## What to work on
In the entries that run from the line containing "- Archive-Update link" through the end of the entries, swap "At what coordinates should I click to accomplish" for "Where should I click to" and write out only those lines with nothing else altered.

** Begin **

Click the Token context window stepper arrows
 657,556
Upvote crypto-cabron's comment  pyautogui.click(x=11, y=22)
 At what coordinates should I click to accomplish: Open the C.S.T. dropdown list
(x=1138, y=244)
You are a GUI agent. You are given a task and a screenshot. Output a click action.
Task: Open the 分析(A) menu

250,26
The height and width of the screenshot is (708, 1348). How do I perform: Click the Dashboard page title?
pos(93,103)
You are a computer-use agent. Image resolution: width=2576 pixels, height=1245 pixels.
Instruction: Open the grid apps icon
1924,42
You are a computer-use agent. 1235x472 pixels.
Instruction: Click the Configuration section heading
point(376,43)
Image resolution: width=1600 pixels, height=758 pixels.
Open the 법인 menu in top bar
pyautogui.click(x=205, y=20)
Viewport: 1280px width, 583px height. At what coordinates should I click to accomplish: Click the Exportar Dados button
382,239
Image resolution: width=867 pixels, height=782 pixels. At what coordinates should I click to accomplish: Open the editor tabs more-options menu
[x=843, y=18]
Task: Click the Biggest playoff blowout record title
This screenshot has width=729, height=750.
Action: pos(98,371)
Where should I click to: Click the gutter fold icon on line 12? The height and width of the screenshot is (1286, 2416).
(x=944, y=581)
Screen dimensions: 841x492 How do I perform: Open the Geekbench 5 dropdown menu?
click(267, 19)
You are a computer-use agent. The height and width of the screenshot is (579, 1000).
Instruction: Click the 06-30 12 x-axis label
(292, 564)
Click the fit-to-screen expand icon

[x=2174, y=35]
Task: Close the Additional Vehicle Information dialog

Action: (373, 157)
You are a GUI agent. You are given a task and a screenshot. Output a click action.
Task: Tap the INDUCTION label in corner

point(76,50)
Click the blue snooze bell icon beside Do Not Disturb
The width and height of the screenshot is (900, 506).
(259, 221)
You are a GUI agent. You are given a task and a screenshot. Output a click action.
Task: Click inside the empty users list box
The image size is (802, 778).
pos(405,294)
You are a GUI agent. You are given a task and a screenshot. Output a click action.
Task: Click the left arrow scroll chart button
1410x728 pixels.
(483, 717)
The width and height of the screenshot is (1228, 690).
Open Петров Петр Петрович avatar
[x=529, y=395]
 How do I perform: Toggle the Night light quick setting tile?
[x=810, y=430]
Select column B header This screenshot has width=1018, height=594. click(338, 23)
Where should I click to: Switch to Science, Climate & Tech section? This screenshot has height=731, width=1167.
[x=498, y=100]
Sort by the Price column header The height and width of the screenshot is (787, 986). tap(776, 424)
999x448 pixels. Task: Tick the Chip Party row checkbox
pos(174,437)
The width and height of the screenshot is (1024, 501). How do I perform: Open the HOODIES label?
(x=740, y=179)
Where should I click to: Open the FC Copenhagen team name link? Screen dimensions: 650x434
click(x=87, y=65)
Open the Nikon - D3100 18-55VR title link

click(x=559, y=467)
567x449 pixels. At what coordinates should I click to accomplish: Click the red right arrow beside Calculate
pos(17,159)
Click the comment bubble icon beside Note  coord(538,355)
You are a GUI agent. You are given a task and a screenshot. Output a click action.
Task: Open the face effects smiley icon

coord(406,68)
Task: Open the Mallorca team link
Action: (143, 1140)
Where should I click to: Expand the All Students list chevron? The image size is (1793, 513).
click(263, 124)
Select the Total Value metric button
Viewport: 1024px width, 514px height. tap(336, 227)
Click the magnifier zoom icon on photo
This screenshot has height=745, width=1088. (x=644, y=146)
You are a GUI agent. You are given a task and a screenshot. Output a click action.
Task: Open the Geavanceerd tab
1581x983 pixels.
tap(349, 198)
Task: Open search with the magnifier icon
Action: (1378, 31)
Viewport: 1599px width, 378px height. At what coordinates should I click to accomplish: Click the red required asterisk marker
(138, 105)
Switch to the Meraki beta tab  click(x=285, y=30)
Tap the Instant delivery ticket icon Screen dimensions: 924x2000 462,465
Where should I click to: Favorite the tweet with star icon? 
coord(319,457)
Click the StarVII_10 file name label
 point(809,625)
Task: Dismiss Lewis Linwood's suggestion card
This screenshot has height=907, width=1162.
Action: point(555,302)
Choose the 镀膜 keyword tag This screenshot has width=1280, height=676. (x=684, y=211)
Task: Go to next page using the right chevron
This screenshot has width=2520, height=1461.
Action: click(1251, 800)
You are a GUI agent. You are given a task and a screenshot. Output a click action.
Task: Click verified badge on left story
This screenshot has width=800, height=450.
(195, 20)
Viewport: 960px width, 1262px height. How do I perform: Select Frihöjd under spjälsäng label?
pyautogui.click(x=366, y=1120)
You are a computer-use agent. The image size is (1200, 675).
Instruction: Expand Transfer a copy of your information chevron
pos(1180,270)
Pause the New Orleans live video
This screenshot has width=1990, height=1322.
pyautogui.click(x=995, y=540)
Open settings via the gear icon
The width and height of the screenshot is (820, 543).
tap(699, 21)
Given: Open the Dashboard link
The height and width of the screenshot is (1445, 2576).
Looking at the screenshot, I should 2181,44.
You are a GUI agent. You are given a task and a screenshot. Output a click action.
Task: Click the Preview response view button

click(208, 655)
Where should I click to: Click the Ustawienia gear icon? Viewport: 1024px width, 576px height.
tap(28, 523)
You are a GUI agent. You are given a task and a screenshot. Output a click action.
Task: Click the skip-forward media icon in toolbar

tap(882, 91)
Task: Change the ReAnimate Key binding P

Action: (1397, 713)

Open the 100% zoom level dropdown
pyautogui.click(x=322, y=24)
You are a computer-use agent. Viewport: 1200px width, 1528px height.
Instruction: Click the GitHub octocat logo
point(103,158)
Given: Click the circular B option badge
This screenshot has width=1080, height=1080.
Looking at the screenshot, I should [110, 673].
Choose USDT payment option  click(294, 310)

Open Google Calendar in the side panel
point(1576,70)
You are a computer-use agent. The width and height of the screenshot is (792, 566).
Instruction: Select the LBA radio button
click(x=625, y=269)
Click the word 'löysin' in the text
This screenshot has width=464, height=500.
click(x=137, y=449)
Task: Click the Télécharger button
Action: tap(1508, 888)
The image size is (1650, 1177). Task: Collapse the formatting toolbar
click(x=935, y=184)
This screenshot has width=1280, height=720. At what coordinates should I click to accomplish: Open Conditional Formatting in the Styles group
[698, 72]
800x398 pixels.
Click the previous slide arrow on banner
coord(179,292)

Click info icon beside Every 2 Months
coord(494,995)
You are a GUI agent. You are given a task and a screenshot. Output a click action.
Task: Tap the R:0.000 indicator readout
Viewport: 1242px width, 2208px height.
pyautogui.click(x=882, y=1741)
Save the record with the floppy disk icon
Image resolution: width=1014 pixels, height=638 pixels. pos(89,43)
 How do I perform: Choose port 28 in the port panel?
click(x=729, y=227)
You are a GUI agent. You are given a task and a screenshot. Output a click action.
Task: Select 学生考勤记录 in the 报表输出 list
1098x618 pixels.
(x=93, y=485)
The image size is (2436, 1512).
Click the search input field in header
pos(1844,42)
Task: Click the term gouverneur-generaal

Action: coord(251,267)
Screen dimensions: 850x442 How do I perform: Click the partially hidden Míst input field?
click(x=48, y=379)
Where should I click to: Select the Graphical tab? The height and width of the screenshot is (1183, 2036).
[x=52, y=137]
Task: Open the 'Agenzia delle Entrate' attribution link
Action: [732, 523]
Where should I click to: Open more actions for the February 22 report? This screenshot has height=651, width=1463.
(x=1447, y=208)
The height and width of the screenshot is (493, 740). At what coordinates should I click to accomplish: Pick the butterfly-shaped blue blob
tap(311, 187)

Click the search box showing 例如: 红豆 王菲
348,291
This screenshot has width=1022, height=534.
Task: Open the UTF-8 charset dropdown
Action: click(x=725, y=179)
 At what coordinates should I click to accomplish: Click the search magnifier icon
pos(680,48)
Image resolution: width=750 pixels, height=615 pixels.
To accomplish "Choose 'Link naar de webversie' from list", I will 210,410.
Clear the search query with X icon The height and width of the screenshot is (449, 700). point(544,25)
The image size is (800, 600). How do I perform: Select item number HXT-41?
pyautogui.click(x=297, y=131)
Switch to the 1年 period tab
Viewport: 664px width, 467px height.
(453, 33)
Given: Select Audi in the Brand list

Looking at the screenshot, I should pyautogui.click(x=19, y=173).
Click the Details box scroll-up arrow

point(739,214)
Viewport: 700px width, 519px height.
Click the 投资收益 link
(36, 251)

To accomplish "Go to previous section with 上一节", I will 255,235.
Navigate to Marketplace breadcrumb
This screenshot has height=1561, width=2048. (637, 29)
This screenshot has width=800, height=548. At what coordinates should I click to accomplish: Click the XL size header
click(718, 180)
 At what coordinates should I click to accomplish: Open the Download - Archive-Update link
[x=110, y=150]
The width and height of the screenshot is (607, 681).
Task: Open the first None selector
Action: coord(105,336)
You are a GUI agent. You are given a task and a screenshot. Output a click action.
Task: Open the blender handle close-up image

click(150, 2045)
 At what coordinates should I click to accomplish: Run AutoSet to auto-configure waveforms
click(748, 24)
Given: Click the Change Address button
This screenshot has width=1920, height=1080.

** End **

## Exercise answer
 Where should I click to: Open the Download - Archive-Update link
[x=110, y=150]
The width and height of the screenshot is (607, 681).
Task: Open the first None selector
Action: coord(105,336)
You are a GUI agent. You are given a task and a screenshot. Output a click action.
Task: Open the blender handle close-up image

click(150, 2045)
 Where should I click to: Run AutoSet to auto-configure waveforms
click(748, 24)
Given: Click the Change Address button
This screenshot has width=1920, height=1080.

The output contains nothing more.